I guess that's the difference between fixing my private boxes with no sensitive informastion and fixing this guy's 600-site serving box:)
just a question from someone who probably also would've asked this "incomplete" question (e.g. my server's been hacked what do i do): what kind of other information should be provided? sys logs apache logs ?
From the article... I'm assuming you've understood all the issues that led to the successful intrusion in the first place before you even start this section. I don't want to overstate the case but if you haven't done that first then you really do need to. Sorry.
It would be better if you learned to read your logs on a regular basis, to know what the baseline activities and patterns for your servers look like, configured locally-appropriate log settings for your environment (and quite possibly with more detailed settings than the logging defaults), and to then look for oddities or patterns or connections or unusual events on a daily or weekly basis, or unusual logins, or whatever particular hole(s) the attackers have exercised.

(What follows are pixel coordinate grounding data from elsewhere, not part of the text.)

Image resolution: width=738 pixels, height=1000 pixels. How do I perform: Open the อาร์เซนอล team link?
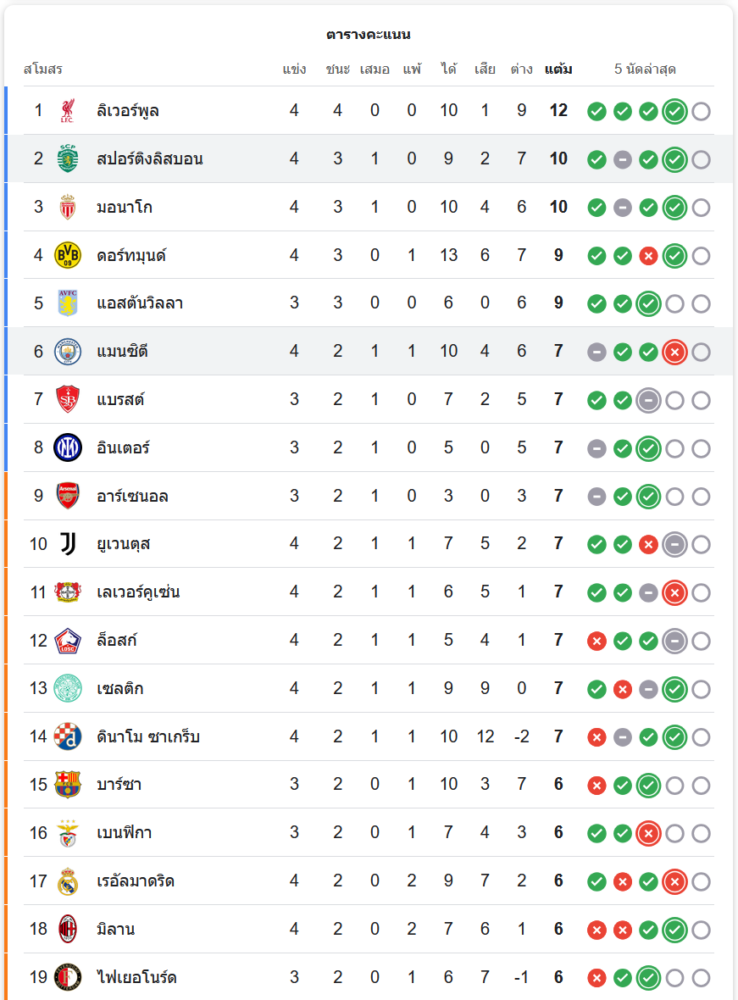132,496
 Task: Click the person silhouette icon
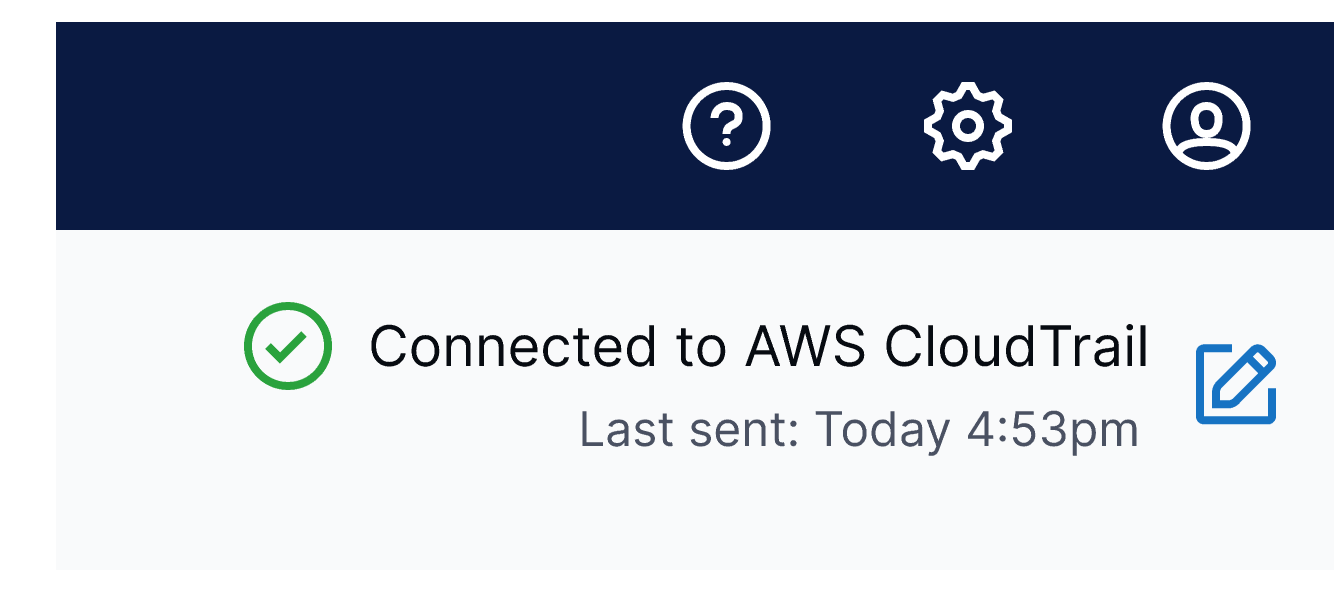pos(1207,126)
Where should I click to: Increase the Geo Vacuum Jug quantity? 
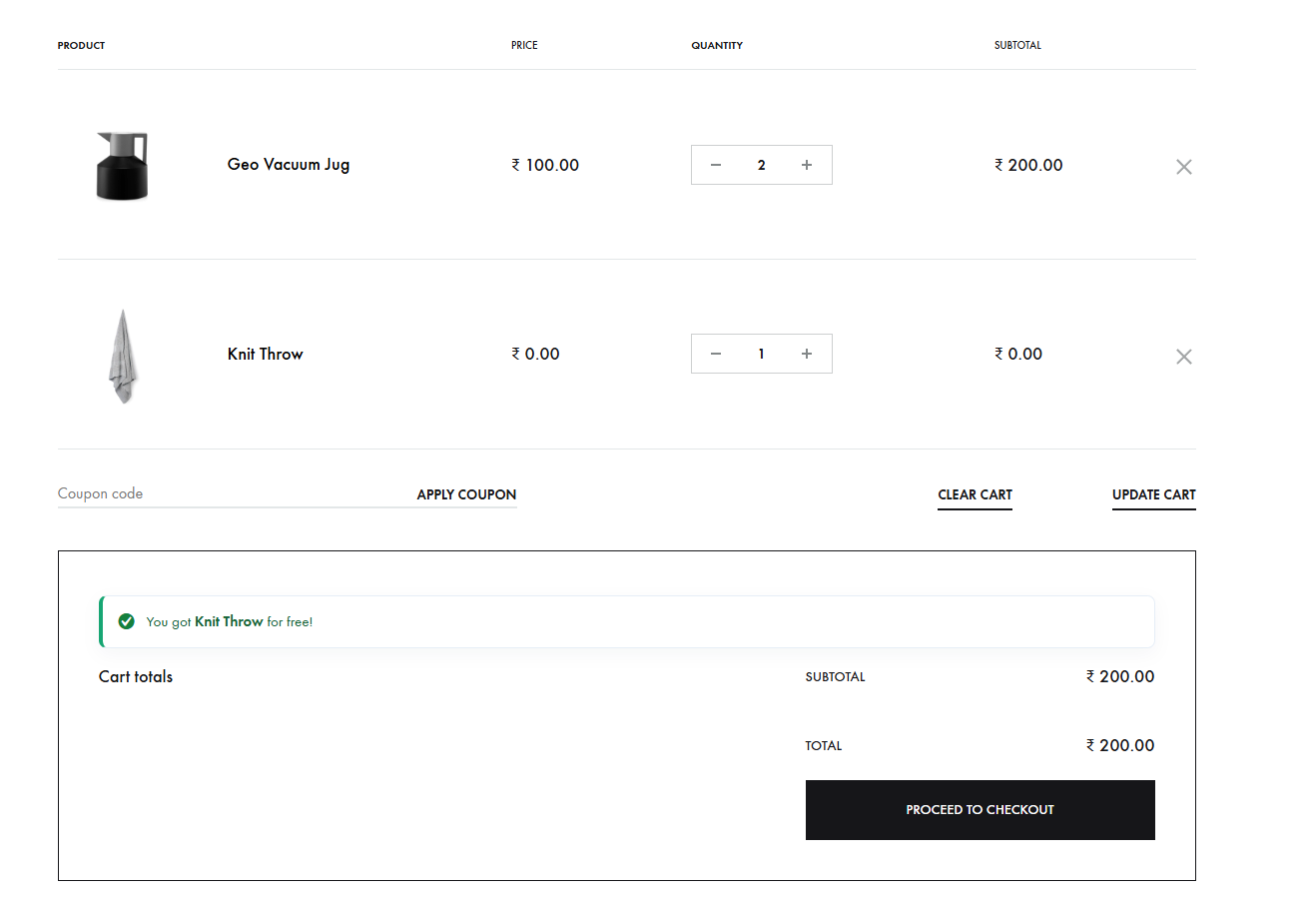tap(806, 164)
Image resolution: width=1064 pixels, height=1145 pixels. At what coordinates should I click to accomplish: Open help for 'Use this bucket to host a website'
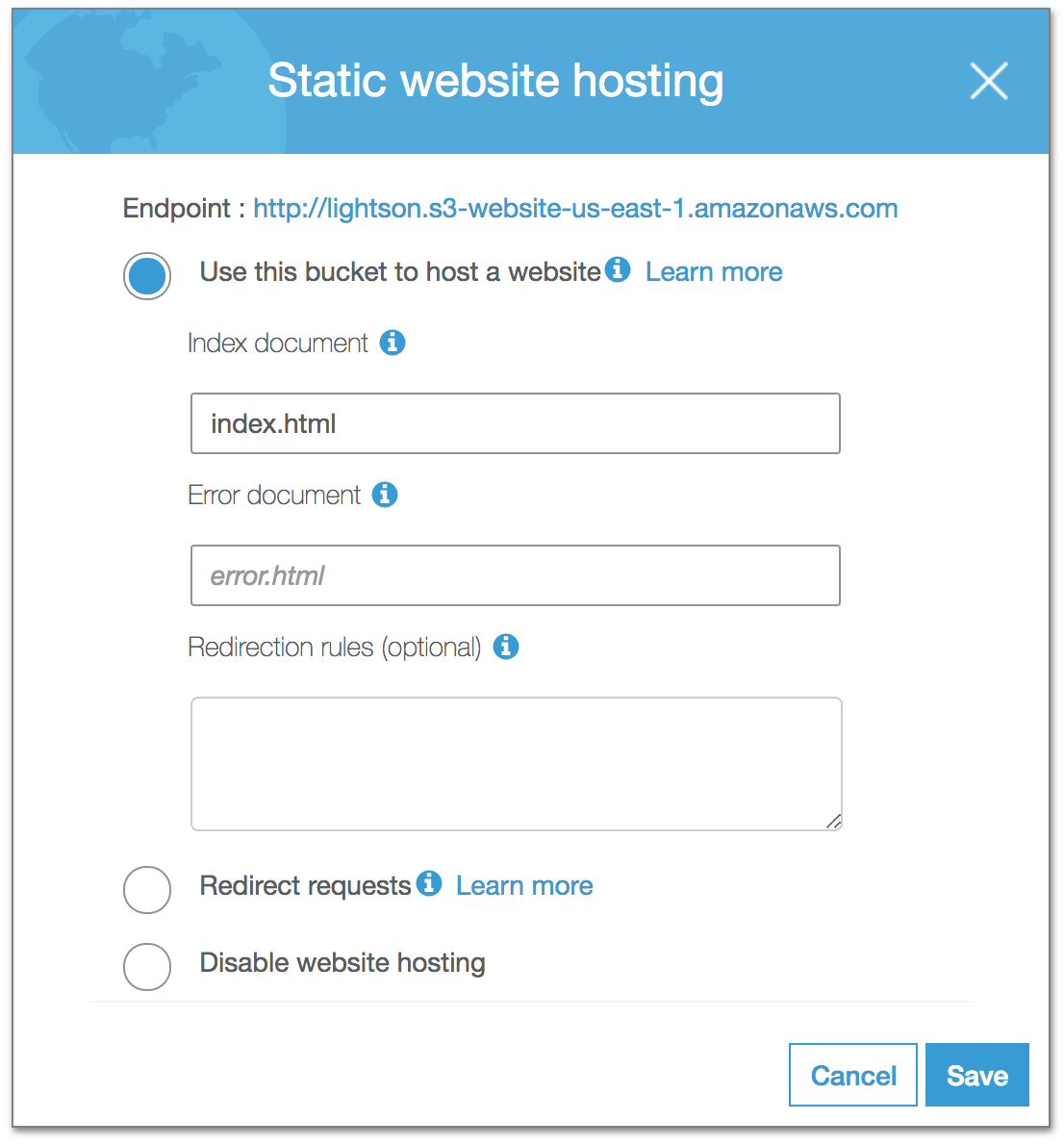[618, 270]

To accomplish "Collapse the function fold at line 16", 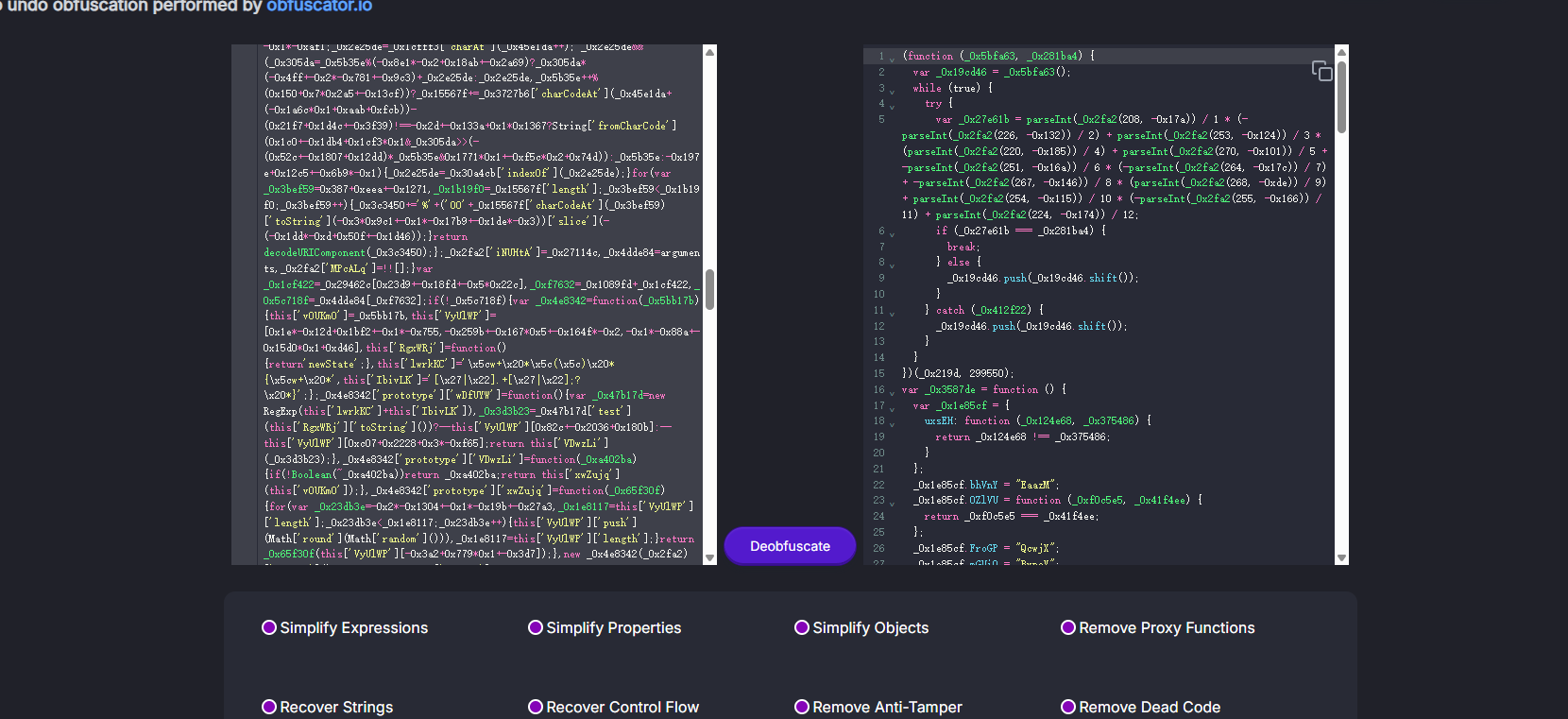I will [x=893, y=391].
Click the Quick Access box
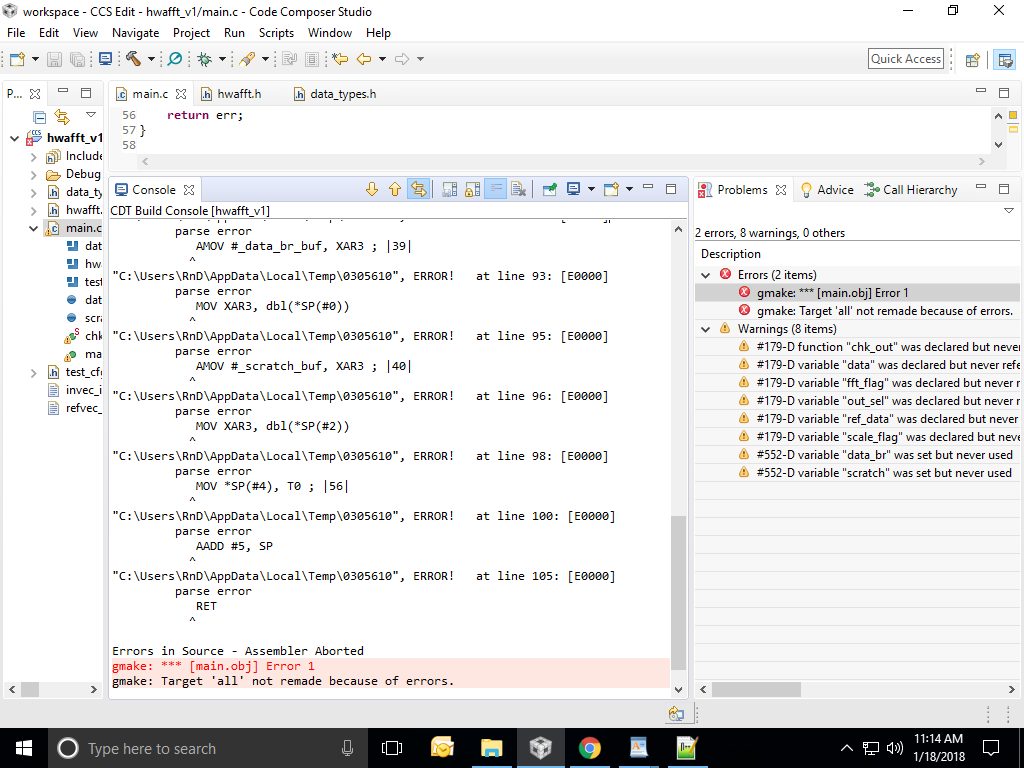1024x768 pixels. tap(905, 59)
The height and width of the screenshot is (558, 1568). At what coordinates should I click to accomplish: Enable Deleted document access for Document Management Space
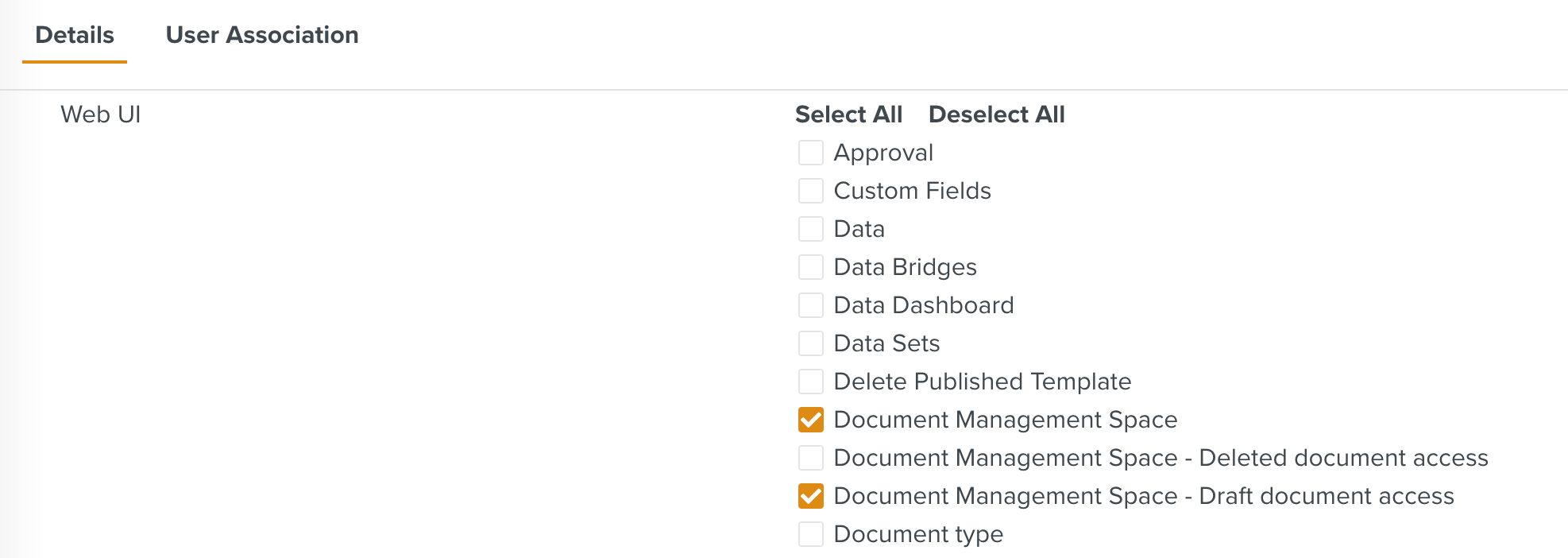point(811,457)
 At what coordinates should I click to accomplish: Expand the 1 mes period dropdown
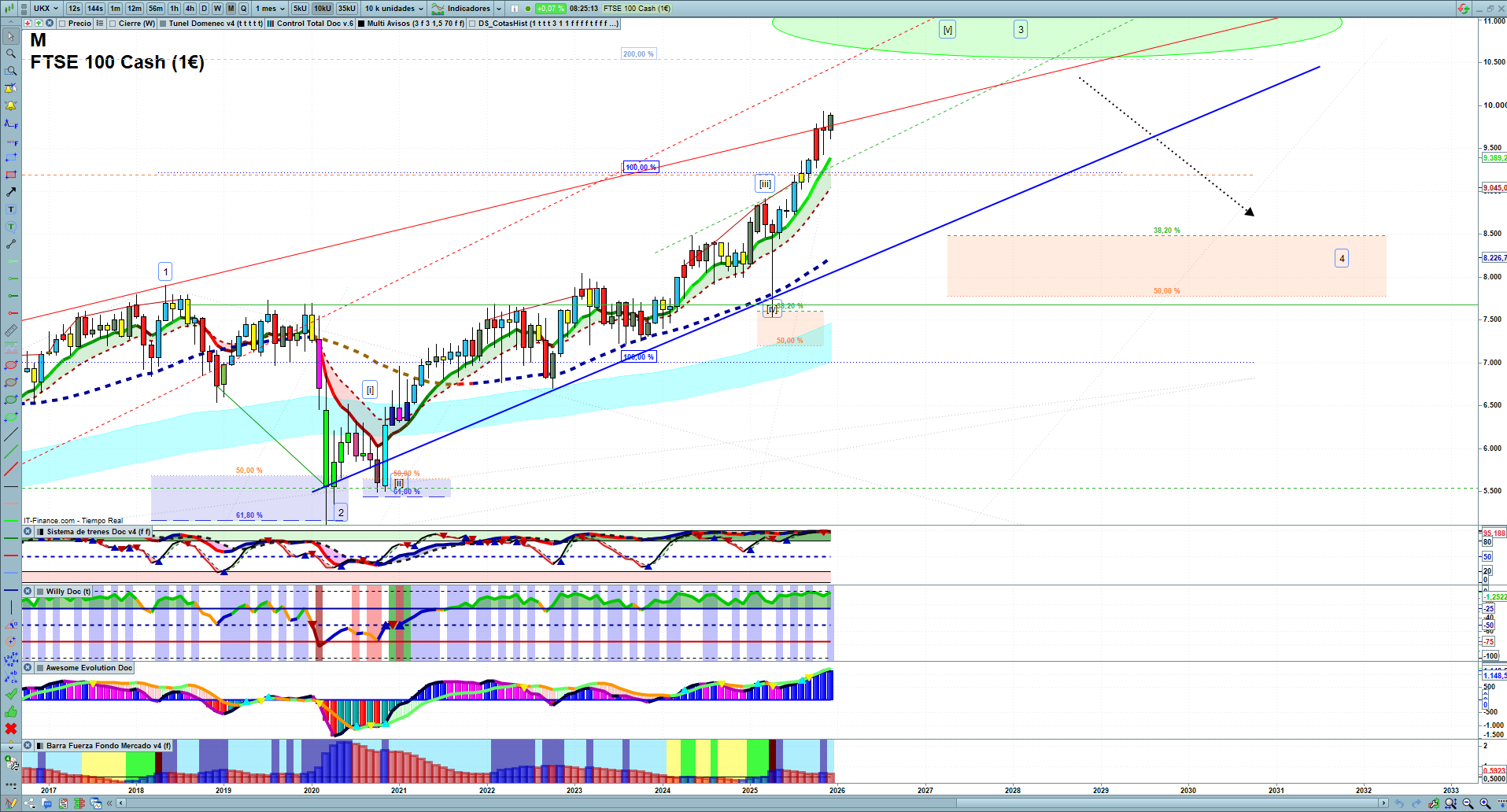point(269,9)
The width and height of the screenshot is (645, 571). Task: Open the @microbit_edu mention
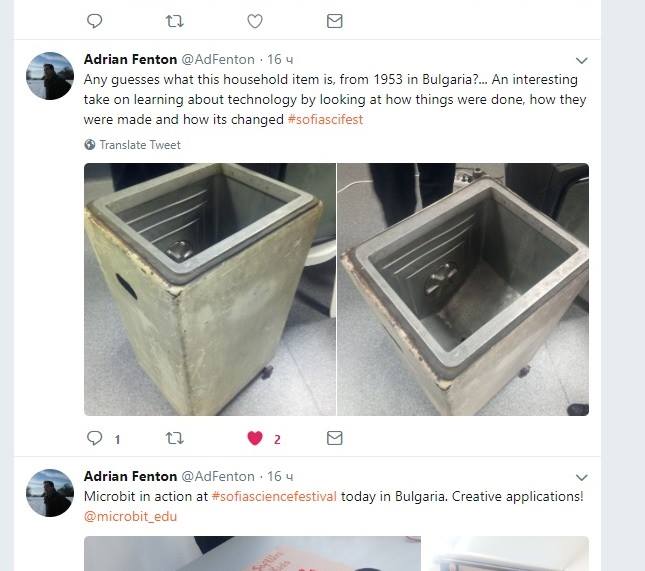point(130,516)
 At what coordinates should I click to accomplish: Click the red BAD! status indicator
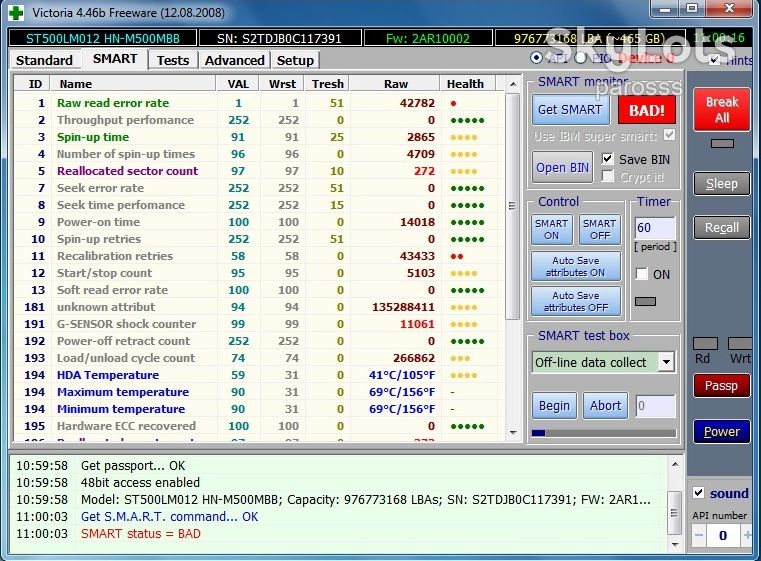(646, 110)
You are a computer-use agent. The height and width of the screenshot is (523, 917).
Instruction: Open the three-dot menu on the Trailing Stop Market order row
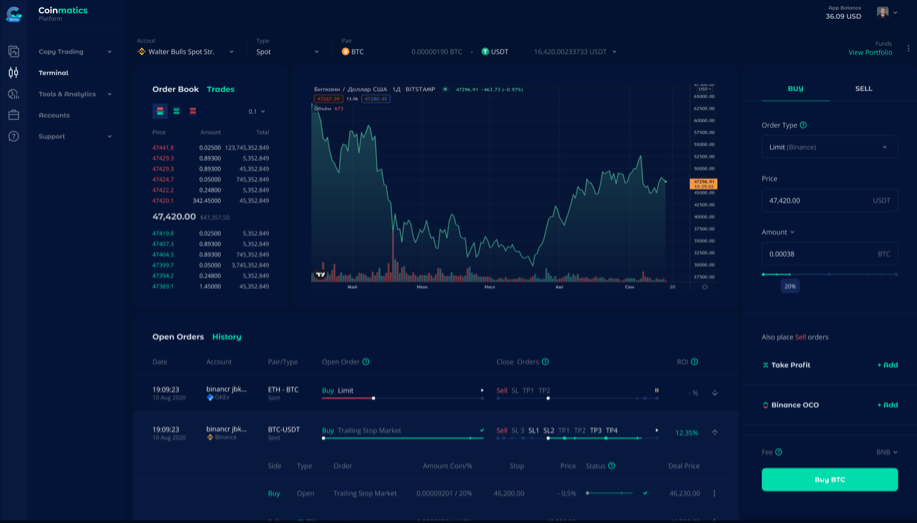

Then you look for file system modifications or unexpected server activity patterns, etc. And match these against the log activity and firewall traffic.
Posting everything from your logs is going to drown folks in data. And may well end up exposing more about your security configuration than you had intended.
Follow what the article suggests here... What steps can you take to reduce the probability of an attack being successful?
Going backwards to where a server configuration might be defensible and debuggable and recoverable. Look to a move to certificate-based authentication (or passphrases and certificates) and away from traditional passwords, to VPNs rather than open protocols, to sftp and away from ftp, to locked-down web and service directories for services rather than writable directories, to various options with firewall blocks or zen-based or other blacklists combined with tools such as mod_security, to staying current on your software versions, to configuring defenses in depth against common attacks, and to getting your logs where you want it, and the one that tends to get lost...
You want... Good backups of your data.
And preferably with some of these backup copies entirely disconnected from the security domain of your server. Push-based copies or pull-based copies involving remote hosts, for instance.
Thats how essentially all "mass vhosting" tier hosts are run. Think dreamhost, godaddy, etc. If you're paying for less than a VPS, thats what you're on.
Amazing answer this question has spawned. I particulary like this statement, it somehow puts things into perspective:
"First: understand that the disaster has already happened. This is not the time for denial; it is the time to accept what has happened, to be realistic about it, and to take steps to manage the consequences of the impact."